Les deux ensembles sont exactement complémentaires, et le moteur le vérifie avant d'imprimer : un contrôle refuse que les deux verbes témoins changent une même personne. C'est ce contraste, et non les listes, que la couverture montre.

Méthode et vérification

Contenu produit par un moteur. Aucune forme verbale n'est saisie : un exercice déclare un verbe, un temps et une personne, et la forme est calculée. Le corrigé la recalcule par le même chemin, si bien qu'une faute de frappe ne peut pas se glisser dans une fiche sans se glisser aussi dans son corrigé — c'est-à-dire nulle part, puisque la forme n'est écrite qu'une fois. Le moteur refusait jusqu'ici les six familles de ce chapitre, ayant été écrit pour le CE2 dont le programme ne les nomme pas ; il a donc fallu l'étendre avant d'écrire la moindre fiche. L'extension est strictement additive, et un témoin de 3 132 formes relu par son nom le prouve : aucune forme changée, aucune perdue, et neuf cents refus devenus des résultats.

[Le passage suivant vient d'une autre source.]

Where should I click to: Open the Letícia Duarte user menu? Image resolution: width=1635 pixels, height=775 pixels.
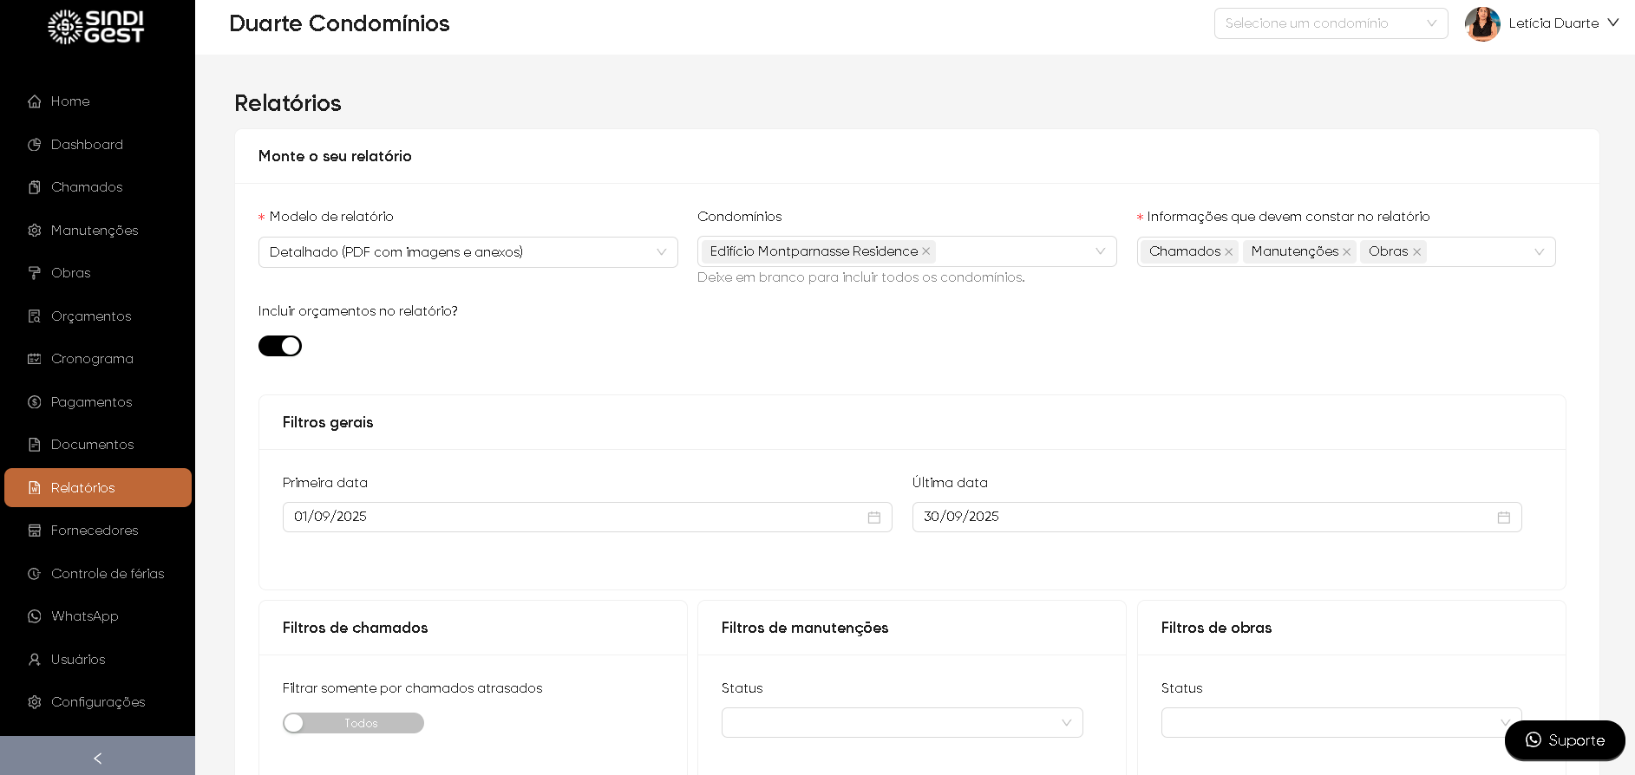[1563, 23]
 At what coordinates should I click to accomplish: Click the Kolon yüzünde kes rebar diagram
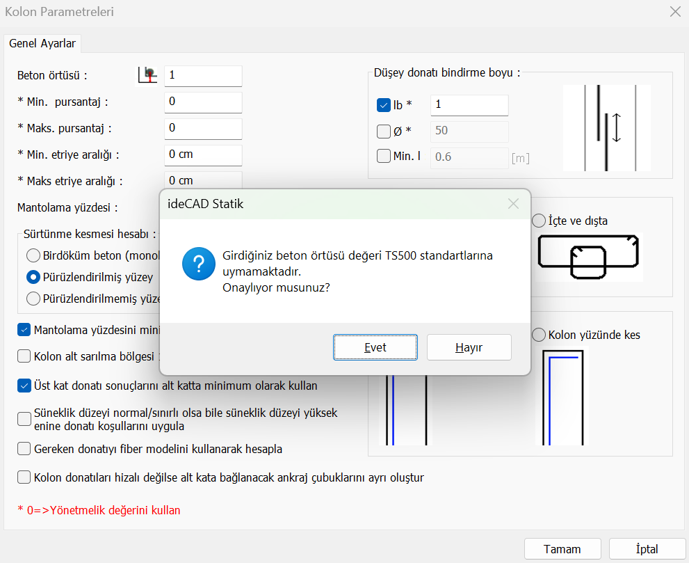click(x=563, y=397)
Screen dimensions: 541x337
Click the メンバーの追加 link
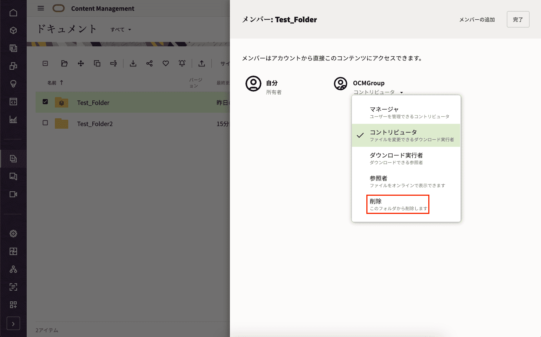click(x=477, y=20)
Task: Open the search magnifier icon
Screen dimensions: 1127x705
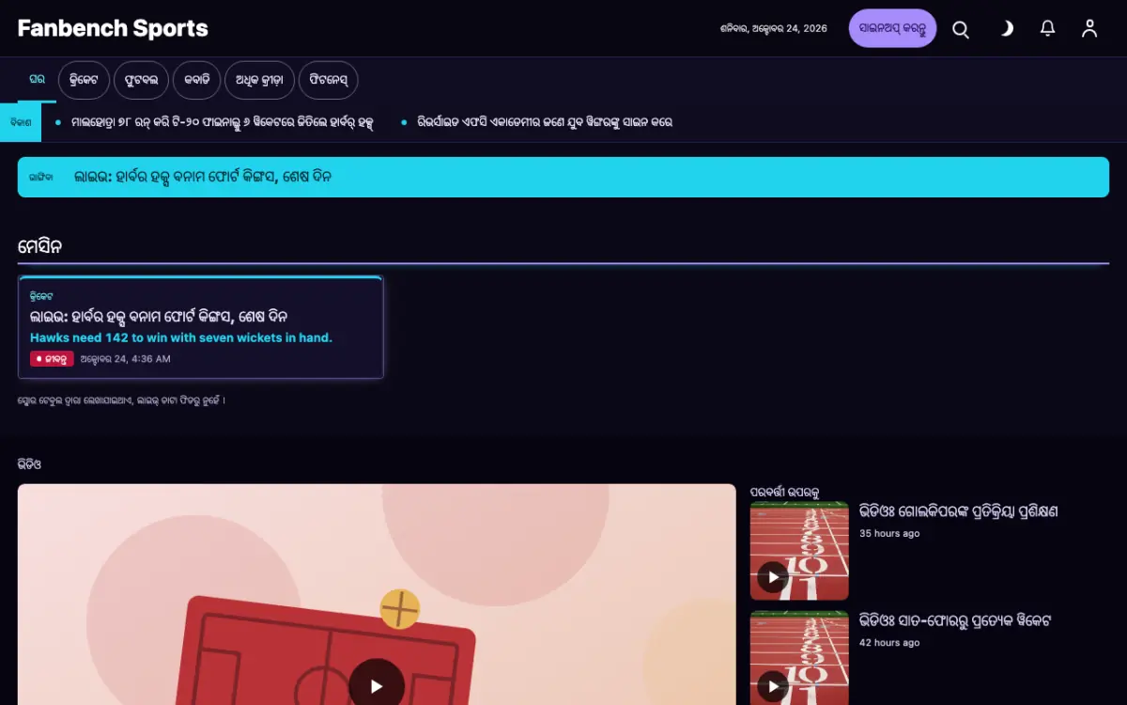Action: 961,29
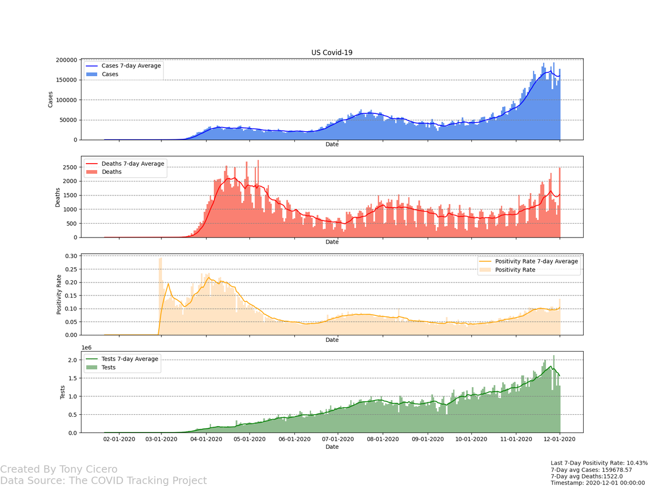648x486 pixels.
Task: Click the Tests 7-day Average line sample
Action: click(93, 358)
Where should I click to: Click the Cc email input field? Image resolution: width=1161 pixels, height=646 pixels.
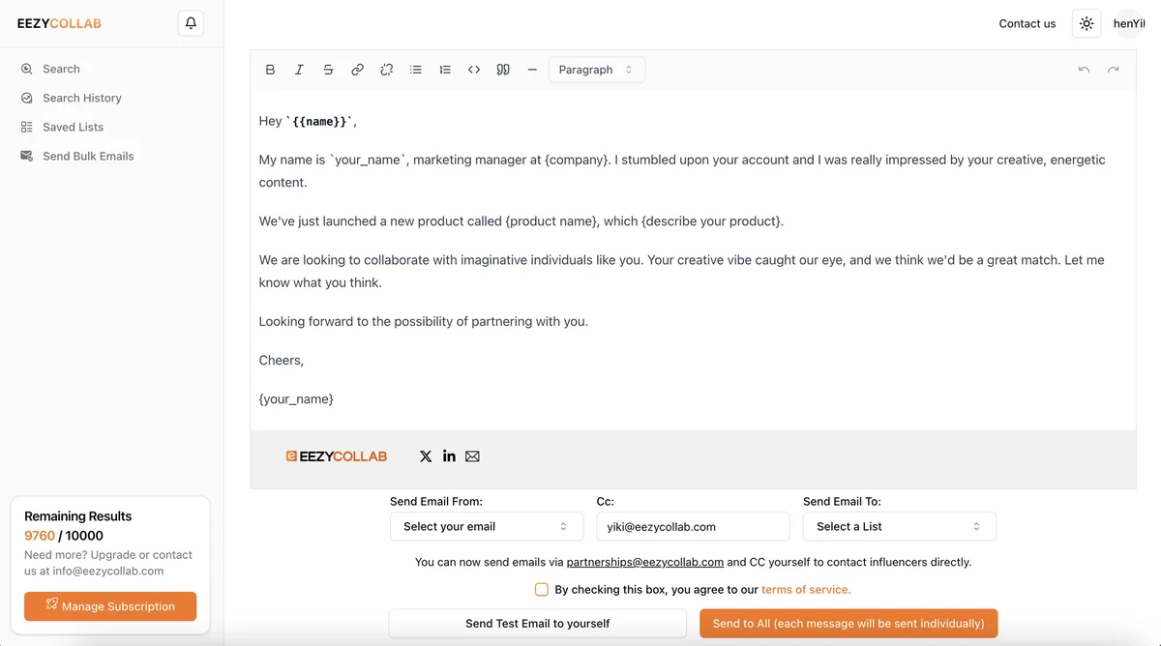(x=693, y=526)
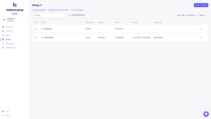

Ce témoin a d'ailleurs arrêté une règle trop large qui écrivait « j'èntre » et « je fèrme ». Enfin, les verbes en -ayer sont refusés : « je paye » et « je paie » sont tous deux corrects, et un exercice dont deux réponses sont justes ne se corrige pas.

Rédaction : Fiches Scolaires Mise à jour :

Questions fréquentes

Qu'appelle-t-on le radical d'un verbe ?
Le morceau du début, celui qui porte le sens et qu'on retrouve dans l'infinitif. Dans « nous chantons », le radical est « chant » et la terminaison « ons ».
Pourquoi écrit-on « nous mangeons » avec un e ?
Parce que le g durcirait devant le o : on entendrait « gue ». Le e glissé après le g garde le son du j. La même raison donne la cédille de « nous lançons ».
À quelles personnes le radical de « peser » change-t-il ?
À « je », « tu », « il » et « ils » : ce sont les quatre personnes dont la terminaison est muette. À « nous » et « vous », la terminaison s'entend et le radical ne bouge pas.
Comment savoir si un verbe en -eter double ou accentue ?
Rien dans l'infinitif ne le dit : il faut connaitre les deux listes. « Jeter » double son t — je jette — ; « acheter » prend un accent — j'achète.
Écrit-on « je paye » ou « je paie » ?
Les deux sont corrects, et c'est pourquoi les verbes en -ayer ne figurent pas dans ces fiches : un exercice dont deux réponses sont justes ne se corrige pas.